Лес ожил в свете полной луны.

Я медленно крался между деревьями, не выдавая себя ни звуком. В темноте мелькали мелкие зверьки. В холодном воздухе леденящим кровь эхом разнёсся крик совы. Между тёмными голыми ветвями деревьев сверкали звёзды. Они не были далёкими, напротив, висели совсем близко, казалось, достаточно залезть на дерево, и можно будет к ним прикоснуться.

Ночь укрыла меня своей тенью.

Теперь я ощущал циклы луны. Я мог определить, в какой она фазе, даже когда спал в доме, и то же касалось неба, изменений в давлении воздуха и ветра — признаков, которые говорили о грядущем дожде. Две недели назад мои чувства были глухи и слепы, я был оторван от природы. Но я менялся.

Я превращался в зверя.

Меня не должна была удивлять жестокость, которой мы стали свидетелями. Люди, по своей природе, жестоки.
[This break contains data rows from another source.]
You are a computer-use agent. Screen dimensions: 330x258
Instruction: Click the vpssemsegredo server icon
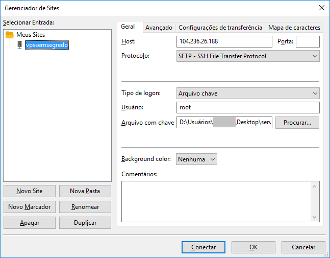[20, 45]
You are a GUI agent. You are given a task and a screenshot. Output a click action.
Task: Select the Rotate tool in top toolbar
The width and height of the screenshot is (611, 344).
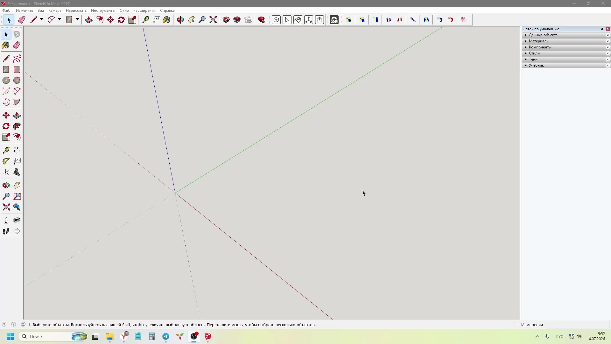tap(121, 20)
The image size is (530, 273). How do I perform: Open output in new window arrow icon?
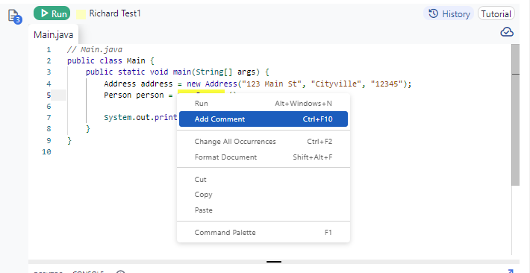click(x=510, y=271)

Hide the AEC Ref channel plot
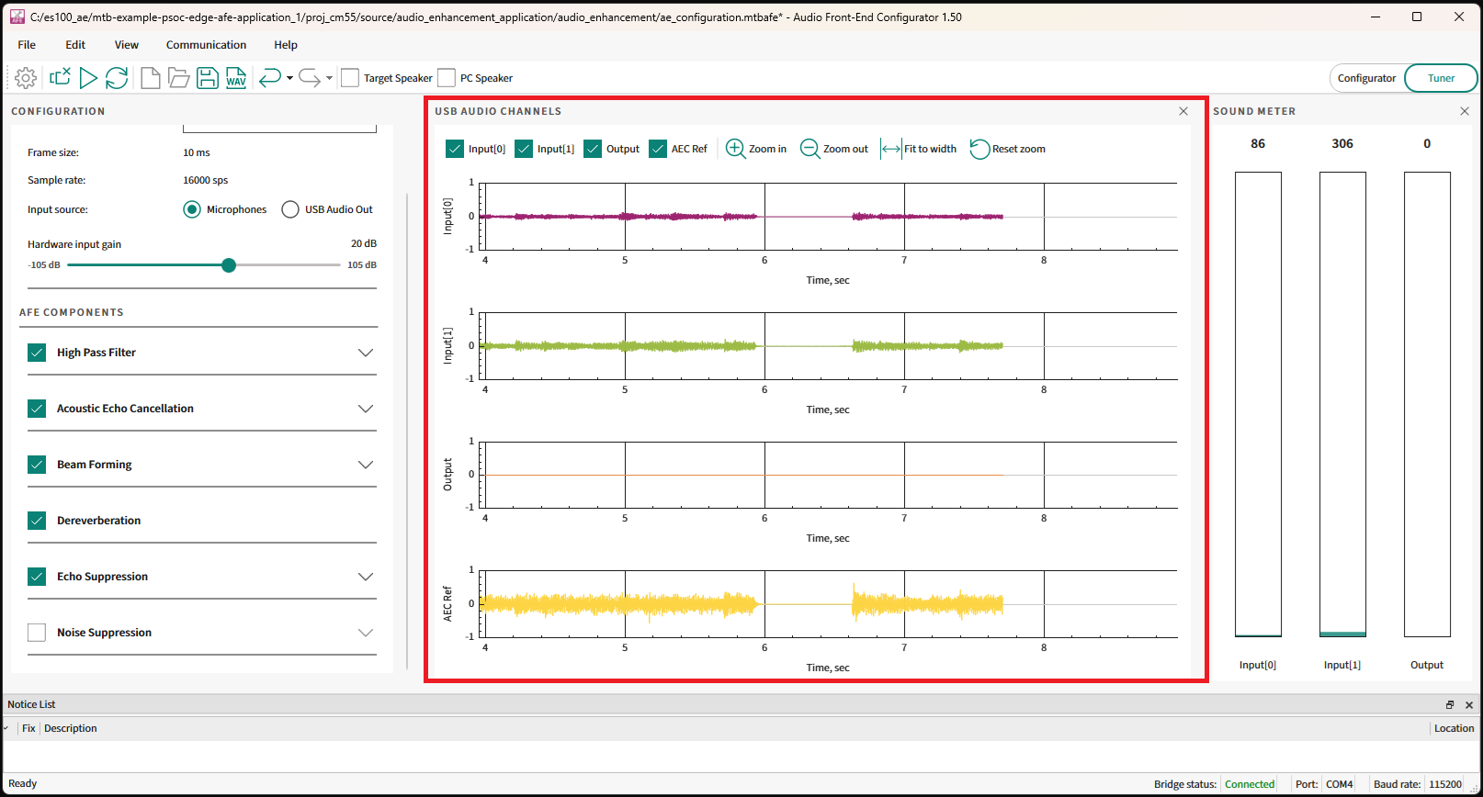[x=658, y=149]
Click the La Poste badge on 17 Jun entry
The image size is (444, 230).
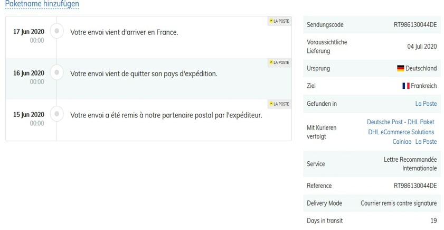[279, 21]
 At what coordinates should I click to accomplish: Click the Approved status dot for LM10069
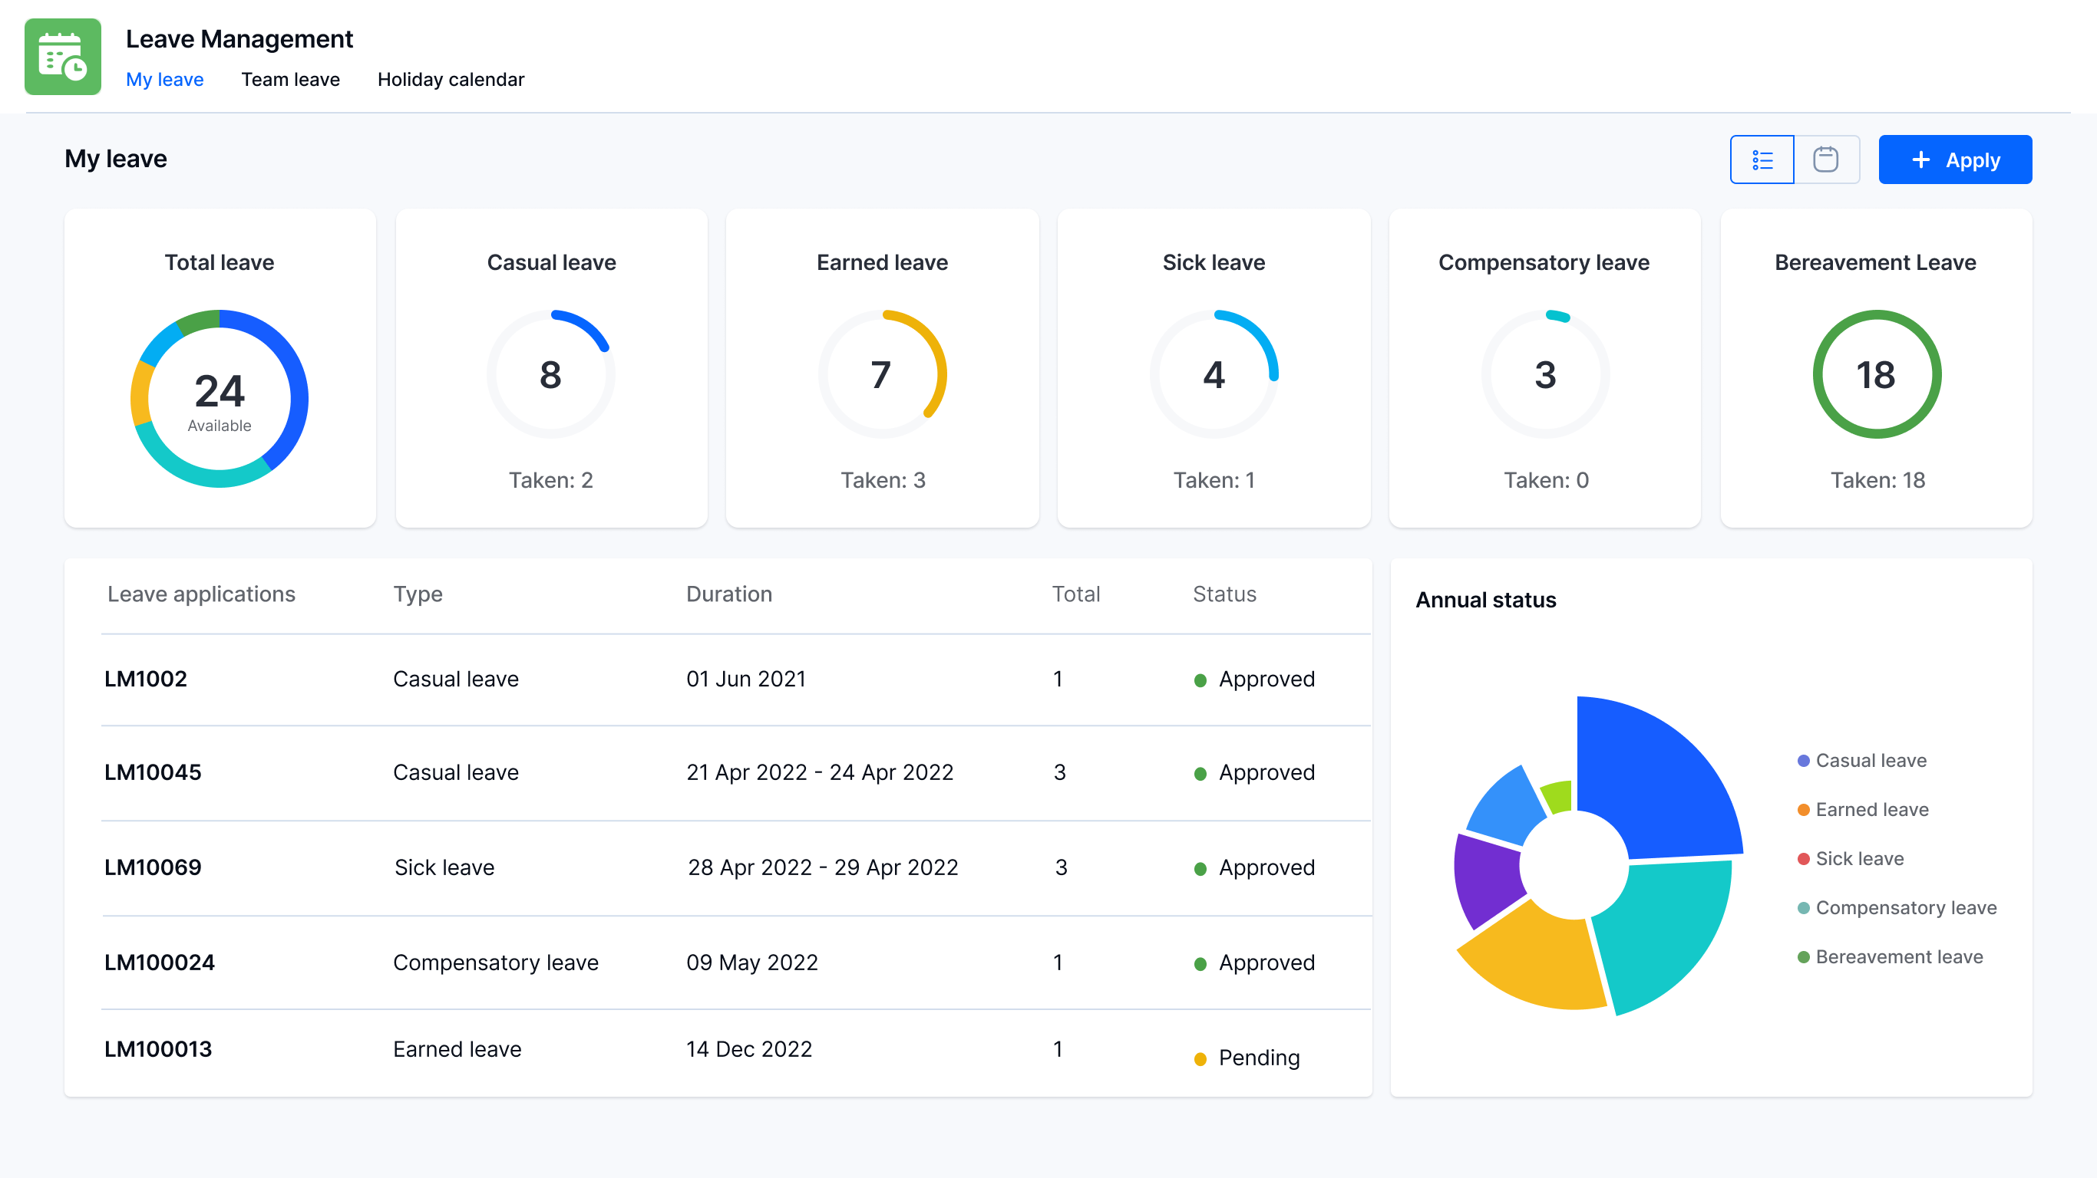click(x=1199, y=869)
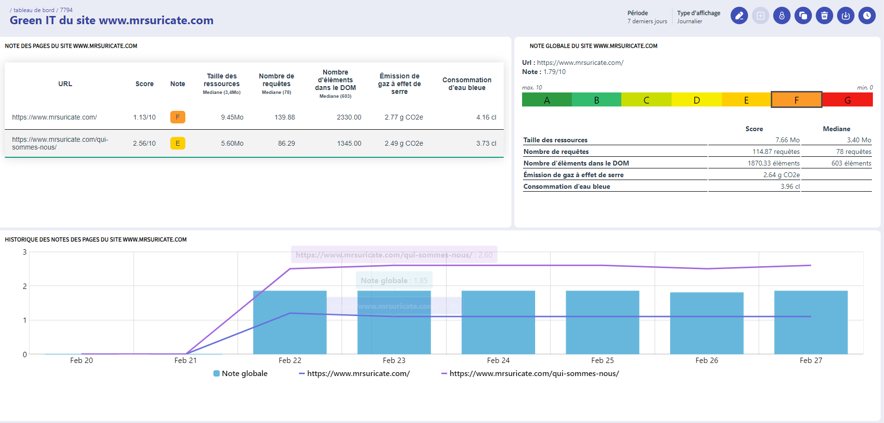Click the yellow E note badge

tap(178, 143)
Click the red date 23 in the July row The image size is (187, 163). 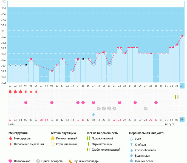pyautogui.click(x=120, y=120)
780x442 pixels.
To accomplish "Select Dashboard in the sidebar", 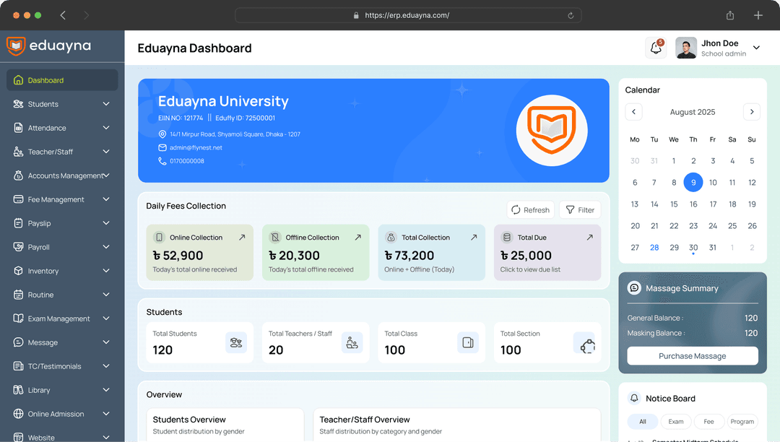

Мы стоим на вершине пищевой цепи, каждый из нас жив сегодня только благодаря своим предкам, которые убивали и ели других животных — и победили в борьбе за выживание.

И борьба эта шла на протяжении столетий, и мои предки: люди, человекообразные, приматы и те, кто предшествовал им — все они вышли из неё победителями. Каждый из этих зверей в моём роду, длинной цепочке, ведущей к самому началу жизни на Земле, выжил благодаря тому, что убил раньше, чем убили его. Я был последним в непобедимом роду миллионов убийц.

Поэтому меня не должно удивлять, что люди так жестоки.

Технологии исчезают безвозвратно, но наши инстинкты — нет, и они проявились с ужасающей быстротой, стоило исчезнуть мишуре современной жизни. Эта древняя животная суть никуда не пропадала, лишь пряталась под тонкой оболочкой, которую мы создали из телефонов, кабельного и латте.

Каждый день во сне я возвращался в грязный вшивый коридор. Лорен, чистая и недосягаемая, всегда плавала передо мной в ванне, полной пены. А в моих руках был скользкий и холодный ребёнок. Днём, пока я спал, голод утихал, но едва заходило солнце, и в небо поднималась луна, он возвращался — вместе с гневом.

Полная луна пробудила меня ото сна. Я чувствовал, как она тянет меня наружу невидимой рукой. Волосы на загривке стояли дыбом. Луна привела меня к дому Бейлоров с ножом в руке. Я был готов убивать.

Но дом был пуст.

Я спустился по тропе, ведущей вдоль склона горы мимо домика, который я видел каждый раз, когда мы ходили к реке. Я возвращался сюда каждую ночь и следил за ним, готовясь к охоте. Передо мной в свете луны мерцала крыша домика, и я терпеливо ждал, затаившись в лесу.

В одном из окон горела свеча, её колеблющееся пламя гипнотизировало меня. К свету подошёл мужчина. Был он ли среди тех, кто обосновался в доме Бейлоров? Не знаю. Он выглянул в окно и посмотрел прямо на меня. Я задержал дыхание. Нет, он не видел меня, он не мог меня увидеть.

Он разговаривал с кем-то. Он не один.

Встав однажды посреди дня, я прошёл мимо зеркала в нашей комнате и был шокирован, увидев своё отражение. На меня смотрел совершенно незнакомый человек: щёки впали, на иссохшей голове проступила короткая щетина, рёбра торчали, а кожа на руках свисала сморщенными мешками.

На меня смотрел узник лагеря смерти, и только глаза были моими, глаза в которых застыл ужас.

Луна давала мне силы, раздувала гнев, теплящийся внутри. Почему я должен сдаваться? Мой дед сражался во Второй мировой. Кто знает, через какие ужасы прошёл он? Бабушка говорила, что он никогда не рассказывал о войне, и я, думаю, понимал, почему.

Человек в окне наклонился и задул свечу.

Я крепко сжал в руке нож — острый коготь убийцы — и нащупал языком такие же острые клыки. Я не рассказал остальным, что один из парней, которые меня подвезли, обнял меня на прощание. Жалость в его глазах наполняла меня гневом.

Мне не нужна была ничья жалость.

Прячась в темноте, думая о том, как пробраться внутрь, я вдруг снова вспомнил этого паренька и его доброту ко мне.

Я посмотрел на окна, представил спящих внутри людей и заплакал. Что мне взбрело в голову?

Убить их?

Может там спят дети, а даже если нет, что мне сделали эти люди? О чём я думал? Желудок снова свернулся от боли. Но я двинулся обратно, так же тихо двигаясь по ночному лесу.

Я был животным, но прежде всего я был человеком.